A not-too-fond remembrance of “Squire Willie,” patron saint of post-World War II American conservatism.
WILLIAM F. BUCKLEY, JR.:
Patron Saint of the Conservatives.
By John B. Judis. Simon & Schuster.
528 pp. $22.95.
If it is true that the evil men do lives after them, William Francis Buckley can be assured a certain kind of immortality. Or perhaps it is going too far to say that he did evil. That is probably too active a word. Perhaps it would be more accurate to say that he lived off evil, as mold lives off garbage.
The garbage he is particularly associated with is that which began accumulating in the right-wing alley about forty years ago: McCarthyism, which Buckley took part in by writing speeches for Senator Joe and by praising with majesterial clichés (“McCarthyism is a movement around which men of good will and stern morality can close ranks”); and the long-forgotten manifestoes of the Young Americans for Freedom, a frenzied campus movement which he helped found in 1960; and his pious defense of the kooks of the John Birch Society as “some of the most morally energetic self-sacrificing and dedicated anti-Communists in America.” In those days Buckley lent his name–as adviser or supporter or officer–to virtually every major crackpot right-wing movement in America, and his ideological soulmates were a group that long ago were banished to history’s padded cell: people like Maj. Gen. Edwin Walker, the Rev. Carl McIntire, Dan Smoot, Dr. Fred Schwarz, Revilo P. Oliver, the Rev. Billy James Hargis, James L. Wick and similar names, which, if you are a genteel person under the age of 45, have probably never passed your lips.

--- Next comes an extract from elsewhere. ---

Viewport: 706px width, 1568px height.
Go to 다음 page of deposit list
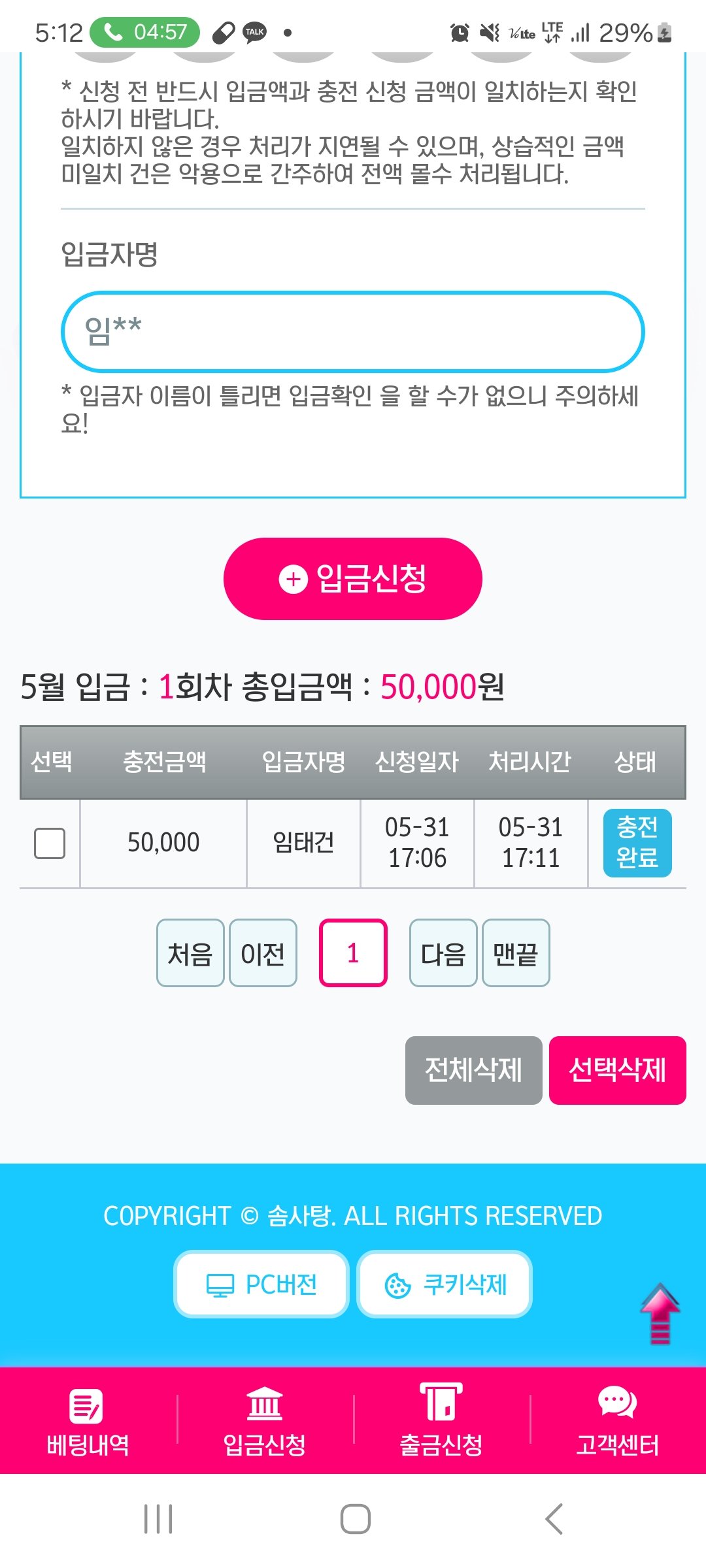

Today Buckley does not live off right-wing garbage or anything else because he is quite dead, and has been for at least fifteen years. At least that’s my theory. But because the right wing is so sentimentally attached to its old shills, Buckley has been put away in hypothermal storage in the hopes that medical science someday will be able to defrost him and reactivate his brain. Meanwhile, the pretense that Buckley lives is carried on from time to time through stories about him, or ghosted under his byline, in such mortuary trade journals as New York and The New York Times Magazine.
As for the two-bit actor who plays Buckley on Firing Line, Lord knows he is a poor imitation, thinking he fills the part merely by uttering unintelligible gibberish through pursed lips while fiddling with pencil and clipboard. Many members of the general public, less gullible than the literati, are beginning to suspect that Buckley is a hoax. For instance, in New York a subscriber writes, “More than anything else, Buckley seems a media creation. Buckley is like the man in the aspirin ad who says, ‘I’m not a doctor, but I play one on TV.’ ”
I’m not sure that John B. Judis agrees with my theory about Buckley’s death, but I think he does, for his tone, as Buckley would have urged upon his biographer, is De mortuus nil nisi bonum. Of course Judis, being a good reporter, covers all the key periods of Buckley’s life in William F. Buckley, Jr.: Patron Saint of the Conservatives: prep schools, Yale University, the Army, the Central Intelligence Agency, his work in books, his role as apologist for Joe McCarthy, the founding and operation of the National Review, his race for mayor of New York, his flunkying for Barry Goldwater and Richard Nixon and Ronald Reagan, his propagandizing for most of the right-wing governments of the world, and so forth.